WHY ETHICAL ELEGANCE?
ETHICAL FASHION IS SOMETHING NEAR AND DEAR TO MY HEART...
I've always been environmentally conscious.
In high school I started a club called "Green Geeks" where we'd eat vegan treats and watch environmental documentaries till the cows(priacy) came home.
The next few years in school, I spent my time in the library combing through records of sustainable initiatives in the modern economy, trying to find a way to blend my love for business with environmental policy.
To me, sustainable fashion is the answer to many of our environmental concerns when it comes to both legislation and economic prosperity as well. I created my tag #EthicalElegance to promote the idea that sustainability doesn't have to mean separating yourself from the world, or living in a hut without electricity or (God forbid) your iPhone. It can be something woven into the fabric of our lives (literally), even in the high-fashion life of the modern professional woman.
WHAT IS SUSTAINABLE FASHION?
In a commencement speech for Riverkeeper, fashion tycoon Eileen Fisher was quoted saying that “The clothing industry is the second largest polluter in the world ... second only to oil”
Other impacts include the toxic chemicals and dyes applied to the clothing, as well as the environmental impact of the fabrics themselves-- and even the way these raw materials are manufactured. Then on top of this, water usage to treat the clothing, where that water goes afterwards and the ecosystems it affects as well. There’s a humanitarian component to the movement, as sweatshops and forced labor become facts of life for garment makers in developing countries.
Just dealing with the fast fashion model market we’ve popularized today, estimates are that “2 million tonnes of consumer clothing waste is generated in the UK a year” according to a 2008 article from the magazine Ecologist-- and I’m sure that rate has been skyrocketing since then.

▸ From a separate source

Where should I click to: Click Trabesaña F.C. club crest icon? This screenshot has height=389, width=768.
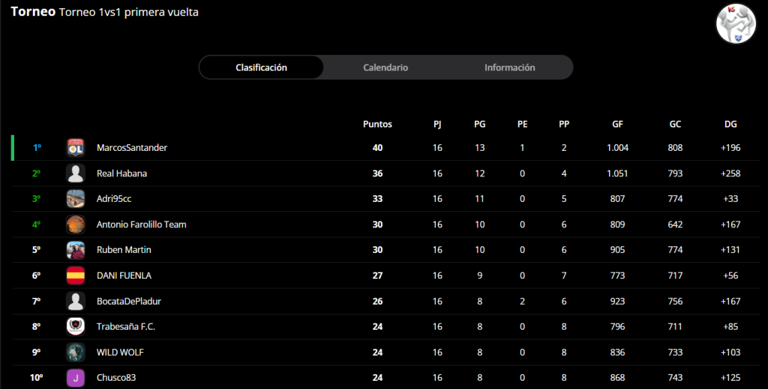tap(76, 327)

Such a dramatic statement might seem outrageous to the most of us, I mean, how much damage can a bunch of t-shirts do next to smokestacks and dirty coal? But her assessment is absolutely accurate. But with production-punk movements like upcycling, zero waste design, or reclaimed to wear, eco designers are giving recycling a real edge.

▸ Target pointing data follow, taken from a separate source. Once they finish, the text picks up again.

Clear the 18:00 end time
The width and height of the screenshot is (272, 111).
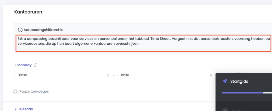211,75
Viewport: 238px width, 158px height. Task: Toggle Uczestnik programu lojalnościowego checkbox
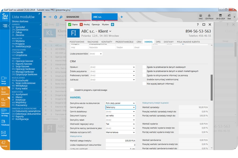[72, 90]

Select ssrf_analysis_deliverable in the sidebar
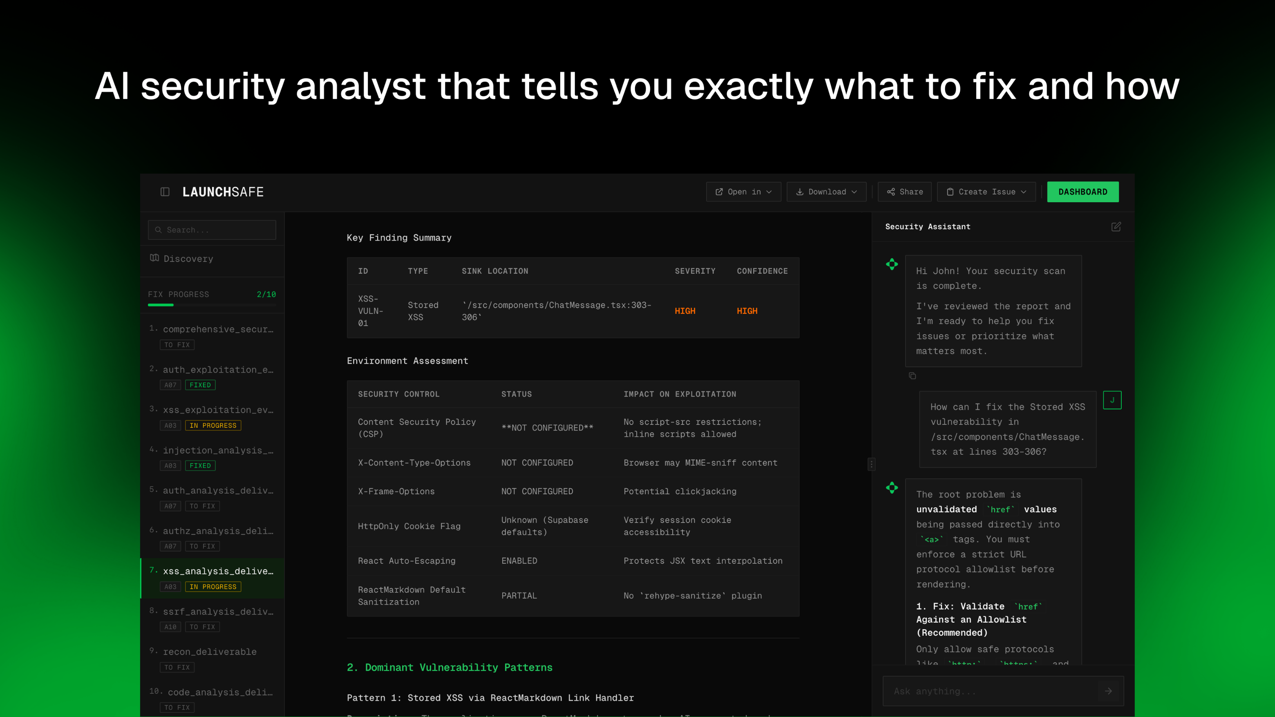(x=218, y=612)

Social media has sped consumer habits considerably in the past few years, and superstores like Zara and Forever21 are hallmarks of the new see now buy now throw-away culture. Slow fashion is a sustainable movement aimed at halting these shortsighted habits, lowering the unnecessary waste of a generation.
The horrors of the enslaved workforce is hidden to most modern day consumers, but producers are becoming privy to the demand for fair trade labor, granting ethical wages to the people they employ. This mainly affects young women from third world or developing countries, “who work at the bottom of the international garment workforce.” This quote from Ecologist in 2008 continues to say that a main goal of ethical fashion is to “prevent exploitation” of the world’s most vulnerable citizens.
One buzzed about fabric on the environmental market is bamboo, desired for its “luxuriously soft feel and flowing drape” according to Ed Mass in his 2009 article from the newsletter “Natural Life”. Bamboo is also easy to grow and has a low water intake and cost.
Cotton, with its high intake in chemical pesticides as well as high water intake is a prime candidate for reform. The push for organic cotton farming, as stated by Maria Goldbach in her article “Coordinating Sustainable Cotton Chains for the mass market” as “an integrated farming approach without pesticides and one that respects the soil’s natural regeneration cycles.” She goes on to imply that this has positive effects both for the environment and for the health and financial security of the farmers involved.
A NEW INDUSTRIAL REVOLUTION
Eric Hesphendie drew an important conclusion in his 2010 article Accounting for Sustainability Performance. He said “[SUSTAINABILITY] CAN HELP IMPROVE OPERATIONS… ENHANCE TRANSPARENCY.. HEIGHTEN COMPETITIVENESS, AND ULTIMATELY BOOST THE COMPANY’S BOTTOM LINE."
This concept will be increasingly important in order to forward the principle of environmental transition within a competitive market economy, giving businesses more than altruism as a motive to uproot their company.
What can you do?
Find empowerment within your choice. Once you stop looking at the free market as the big boogeyman that is out to destroy the world, and instead look at it like an experiment of choice, you’ll find you hold a lot more power in what the world around you looks like than you think. Reward companies that have a system you believe in by buying and sharing their goods, and punish those who won’t comply by denying your business.
The power of substitutes is incredible, and the only reason that one of the biggest and wealthiest fast-fashion stores in the world (H&M) now has an environmentally conscious collection is because you demanded it.